滝落ちの魔導書1

 『魔導司書エルコ=ヒガシノの日記』


 魔導司書一日目。

 学院で魔導を学び、魔導司書の資格を得て、就職試験を越えて私はついに来た。

 王都魔導図書館魔導図書館司書として今日から頑張る。

 最初は図書館内部を一通り案内されて一日が終わった。皆優しそうで安心した。


 魔導司書二日目。

 内部業務を一通り行う。本の貸し出しや返却、書架整理、予約本の割り当て、軽度破損本の修理、延滞本の返却催促等、子どもの頃に考えていた司書の仕事の何十倍もの業務があった。一早く覚えて戦力になりたい。喜んで欲しい。


 魔導司書三日目。

 しぬかとおもった。




 それは魔導司書二日目の午後の事だった。

 「エルコさん、ちょっと宜しいですか?」

 「ハイなんでしょうか館長。」

 先輩のマープルさんから教わった魔導書の修理を事務室でしている最中、この図書館の館長に呼ばれた。
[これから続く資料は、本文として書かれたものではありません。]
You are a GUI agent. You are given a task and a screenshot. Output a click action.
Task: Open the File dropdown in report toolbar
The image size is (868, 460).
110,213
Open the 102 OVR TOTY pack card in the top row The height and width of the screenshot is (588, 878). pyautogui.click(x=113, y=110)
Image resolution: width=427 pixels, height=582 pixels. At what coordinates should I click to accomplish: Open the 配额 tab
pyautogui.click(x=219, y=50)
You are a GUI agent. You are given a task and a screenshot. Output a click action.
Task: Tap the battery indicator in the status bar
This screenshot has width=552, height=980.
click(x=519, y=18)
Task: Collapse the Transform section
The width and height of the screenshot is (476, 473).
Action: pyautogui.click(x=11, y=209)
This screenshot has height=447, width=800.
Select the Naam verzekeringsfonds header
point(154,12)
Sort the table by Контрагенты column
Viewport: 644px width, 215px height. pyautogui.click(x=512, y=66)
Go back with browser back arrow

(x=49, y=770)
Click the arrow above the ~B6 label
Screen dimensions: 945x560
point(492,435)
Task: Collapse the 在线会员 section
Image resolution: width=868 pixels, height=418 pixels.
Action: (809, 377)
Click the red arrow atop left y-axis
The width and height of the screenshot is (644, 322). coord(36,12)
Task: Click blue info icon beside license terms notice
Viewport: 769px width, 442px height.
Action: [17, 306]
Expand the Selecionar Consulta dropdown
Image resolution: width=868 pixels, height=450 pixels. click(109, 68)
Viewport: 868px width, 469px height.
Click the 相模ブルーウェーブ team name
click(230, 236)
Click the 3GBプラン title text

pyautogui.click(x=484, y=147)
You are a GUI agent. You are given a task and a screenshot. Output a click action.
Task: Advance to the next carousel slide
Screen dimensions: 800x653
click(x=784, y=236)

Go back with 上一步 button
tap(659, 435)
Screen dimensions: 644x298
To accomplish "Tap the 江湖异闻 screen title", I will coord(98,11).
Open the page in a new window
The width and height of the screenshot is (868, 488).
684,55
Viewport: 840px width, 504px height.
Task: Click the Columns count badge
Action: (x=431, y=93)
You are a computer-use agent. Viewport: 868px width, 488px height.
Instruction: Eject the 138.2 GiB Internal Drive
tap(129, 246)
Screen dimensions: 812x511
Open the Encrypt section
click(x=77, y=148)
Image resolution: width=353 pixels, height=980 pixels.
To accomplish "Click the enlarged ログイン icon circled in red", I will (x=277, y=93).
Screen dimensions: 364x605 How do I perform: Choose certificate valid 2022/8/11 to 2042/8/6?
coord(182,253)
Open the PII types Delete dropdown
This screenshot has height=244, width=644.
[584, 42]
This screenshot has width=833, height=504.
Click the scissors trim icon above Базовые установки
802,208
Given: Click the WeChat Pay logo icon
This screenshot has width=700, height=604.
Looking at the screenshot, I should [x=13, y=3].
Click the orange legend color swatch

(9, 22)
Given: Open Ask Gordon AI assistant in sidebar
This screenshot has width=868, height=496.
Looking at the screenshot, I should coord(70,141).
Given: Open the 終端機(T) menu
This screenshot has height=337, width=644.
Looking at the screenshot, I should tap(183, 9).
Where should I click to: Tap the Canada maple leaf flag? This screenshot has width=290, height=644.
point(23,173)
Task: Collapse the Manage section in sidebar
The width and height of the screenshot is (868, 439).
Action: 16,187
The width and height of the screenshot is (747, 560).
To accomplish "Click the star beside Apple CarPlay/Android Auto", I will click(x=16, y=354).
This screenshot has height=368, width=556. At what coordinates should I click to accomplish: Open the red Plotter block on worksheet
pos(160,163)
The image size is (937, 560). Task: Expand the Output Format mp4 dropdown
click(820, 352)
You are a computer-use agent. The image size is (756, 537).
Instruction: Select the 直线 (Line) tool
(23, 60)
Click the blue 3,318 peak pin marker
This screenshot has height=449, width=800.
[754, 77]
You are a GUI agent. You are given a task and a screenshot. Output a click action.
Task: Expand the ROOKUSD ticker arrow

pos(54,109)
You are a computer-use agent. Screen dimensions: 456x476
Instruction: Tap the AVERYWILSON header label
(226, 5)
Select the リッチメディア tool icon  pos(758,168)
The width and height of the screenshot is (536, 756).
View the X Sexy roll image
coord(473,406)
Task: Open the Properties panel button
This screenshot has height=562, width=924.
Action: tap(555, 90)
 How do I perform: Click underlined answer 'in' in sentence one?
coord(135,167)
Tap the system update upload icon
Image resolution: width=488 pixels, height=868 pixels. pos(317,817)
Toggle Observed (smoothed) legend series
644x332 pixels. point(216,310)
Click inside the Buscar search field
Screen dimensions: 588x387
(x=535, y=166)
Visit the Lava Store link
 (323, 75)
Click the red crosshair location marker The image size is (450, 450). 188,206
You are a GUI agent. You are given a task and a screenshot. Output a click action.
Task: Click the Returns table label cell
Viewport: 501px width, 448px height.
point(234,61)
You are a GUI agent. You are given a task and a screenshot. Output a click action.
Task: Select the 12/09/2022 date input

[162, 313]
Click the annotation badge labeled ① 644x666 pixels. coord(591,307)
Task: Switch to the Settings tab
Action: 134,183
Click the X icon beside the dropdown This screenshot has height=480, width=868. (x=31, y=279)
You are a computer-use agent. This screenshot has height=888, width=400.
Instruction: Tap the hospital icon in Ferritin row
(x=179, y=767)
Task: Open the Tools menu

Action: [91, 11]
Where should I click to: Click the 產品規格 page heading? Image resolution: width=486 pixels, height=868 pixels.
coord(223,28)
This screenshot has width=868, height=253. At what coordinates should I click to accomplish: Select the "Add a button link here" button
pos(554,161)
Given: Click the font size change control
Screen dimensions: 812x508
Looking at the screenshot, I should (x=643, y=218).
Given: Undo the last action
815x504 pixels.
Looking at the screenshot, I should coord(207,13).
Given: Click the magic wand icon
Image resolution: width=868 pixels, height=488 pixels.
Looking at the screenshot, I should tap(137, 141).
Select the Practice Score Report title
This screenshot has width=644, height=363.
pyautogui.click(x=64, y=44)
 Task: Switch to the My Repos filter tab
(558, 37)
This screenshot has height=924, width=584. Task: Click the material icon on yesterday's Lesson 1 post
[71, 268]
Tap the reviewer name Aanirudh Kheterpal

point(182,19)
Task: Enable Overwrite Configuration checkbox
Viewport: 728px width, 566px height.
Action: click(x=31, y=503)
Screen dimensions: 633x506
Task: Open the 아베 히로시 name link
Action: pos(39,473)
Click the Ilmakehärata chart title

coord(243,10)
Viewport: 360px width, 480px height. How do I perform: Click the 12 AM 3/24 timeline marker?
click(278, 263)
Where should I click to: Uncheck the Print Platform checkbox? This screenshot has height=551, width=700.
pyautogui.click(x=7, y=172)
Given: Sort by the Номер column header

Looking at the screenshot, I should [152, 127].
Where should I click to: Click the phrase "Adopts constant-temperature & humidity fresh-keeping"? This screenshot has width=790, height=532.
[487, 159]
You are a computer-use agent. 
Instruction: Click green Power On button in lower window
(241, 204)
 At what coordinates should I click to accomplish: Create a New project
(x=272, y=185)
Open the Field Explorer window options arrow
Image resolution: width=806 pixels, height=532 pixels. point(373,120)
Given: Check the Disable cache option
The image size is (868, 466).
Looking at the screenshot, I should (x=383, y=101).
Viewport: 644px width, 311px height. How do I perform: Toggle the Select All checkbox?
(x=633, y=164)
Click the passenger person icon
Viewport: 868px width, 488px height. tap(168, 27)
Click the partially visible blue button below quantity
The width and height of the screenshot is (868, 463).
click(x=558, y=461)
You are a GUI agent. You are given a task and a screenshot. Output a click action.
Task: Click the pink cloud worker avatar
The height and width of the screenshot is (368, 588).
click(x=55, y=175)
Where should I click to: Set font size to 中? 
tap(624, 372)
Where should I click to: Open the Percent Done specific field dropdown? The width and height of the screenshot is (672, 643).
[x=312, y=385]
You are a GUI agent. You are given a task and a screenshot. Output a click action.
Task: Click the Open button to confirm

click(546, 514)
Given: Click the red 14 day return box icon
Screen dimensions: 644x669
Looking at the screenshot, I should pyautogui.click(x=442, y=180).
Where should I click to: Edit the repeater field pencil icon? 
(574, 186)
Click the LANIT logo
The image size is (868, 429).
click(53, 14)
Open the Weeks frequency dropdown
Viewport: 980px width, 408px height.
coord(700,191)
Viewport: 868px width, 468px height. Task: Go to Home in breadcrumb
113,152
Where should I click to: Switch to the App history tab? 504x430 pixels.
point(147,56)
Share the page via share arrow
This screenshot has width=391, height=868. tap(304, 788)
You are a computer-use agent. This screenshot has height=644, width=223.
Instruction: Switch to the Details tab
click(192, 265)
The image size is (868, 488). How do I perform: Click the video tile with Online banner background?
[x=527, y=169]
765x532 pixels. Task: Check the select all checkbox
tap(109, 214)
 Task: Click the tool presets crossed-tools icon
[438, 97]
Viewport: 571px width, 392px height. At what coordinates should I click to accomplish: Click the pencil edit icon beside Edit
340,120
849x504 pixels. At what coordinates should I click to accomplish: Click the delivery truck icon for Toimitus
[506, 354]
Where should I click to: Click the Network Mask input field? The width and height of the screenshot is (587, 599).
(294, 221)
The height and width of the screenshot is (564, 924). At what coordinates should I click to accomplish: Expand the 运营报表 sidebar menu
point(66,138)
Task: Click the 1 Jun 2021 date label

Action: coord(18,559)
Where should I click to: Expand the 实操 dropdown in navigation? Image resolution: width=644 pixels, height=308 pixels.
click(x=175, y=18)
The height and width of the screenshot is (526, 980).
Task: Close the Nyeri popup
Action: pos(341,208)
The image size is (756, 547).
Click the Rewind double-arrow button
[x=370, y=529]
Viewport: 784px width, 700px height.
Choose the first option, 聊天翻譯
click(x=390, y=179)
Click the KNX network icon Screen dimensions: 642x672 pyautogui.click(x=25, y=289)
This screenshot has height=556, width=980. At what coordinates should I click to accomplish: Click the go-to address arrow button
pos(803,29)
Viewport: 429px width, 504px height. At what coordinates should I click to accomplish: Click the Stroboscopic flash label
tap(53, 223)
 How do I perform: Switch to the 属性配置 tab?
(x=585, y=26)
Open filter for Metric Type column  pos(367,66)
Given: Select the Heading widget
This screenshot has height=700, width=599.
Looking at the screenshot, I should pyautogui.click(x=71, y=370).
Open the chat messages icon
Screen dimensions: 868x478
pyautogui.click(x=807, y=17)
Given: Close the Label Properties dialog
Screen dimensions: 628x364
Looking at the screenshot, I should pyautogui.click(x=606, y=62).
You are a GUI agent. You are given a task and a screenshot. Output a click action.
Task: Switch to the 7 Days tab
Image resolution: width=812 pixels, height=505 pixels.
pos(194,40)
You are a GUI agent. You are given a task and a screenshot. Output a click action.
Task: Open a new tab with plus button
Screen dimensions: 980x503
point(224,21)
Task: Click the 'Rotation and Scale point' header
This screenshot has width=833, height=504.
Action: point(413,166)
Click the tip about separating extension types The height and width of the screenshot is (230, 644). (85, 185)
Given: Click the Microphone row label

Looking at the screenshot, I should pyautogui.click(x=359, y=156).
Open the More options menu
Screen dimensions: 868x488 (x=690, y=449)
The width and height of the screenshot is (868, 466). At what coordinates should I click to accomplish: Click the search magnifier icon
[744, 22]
 王都魔導図書館魔導図書館館長モーリスさん。初日に自己紹介をされたけど、フルネームは教えて貰えず、『館長とだけ呼んでくれて構いません。』と言われた。

 モノクルに燕尾、常に穏やかな笑みを湛えた顔、隙の無い立ち振る舞い。どこからどう見ても、どう考えても素敵な紳士だ。

 「あぁ、修理は続けて耳だけ傾けてくれれば大丈夫ですよ。世間話だとでも思って聞いて頂ければ構いません。」

 修理の手を止めて立ち上がろうとして、止められた。緊張しているのが声に出ていたみたい。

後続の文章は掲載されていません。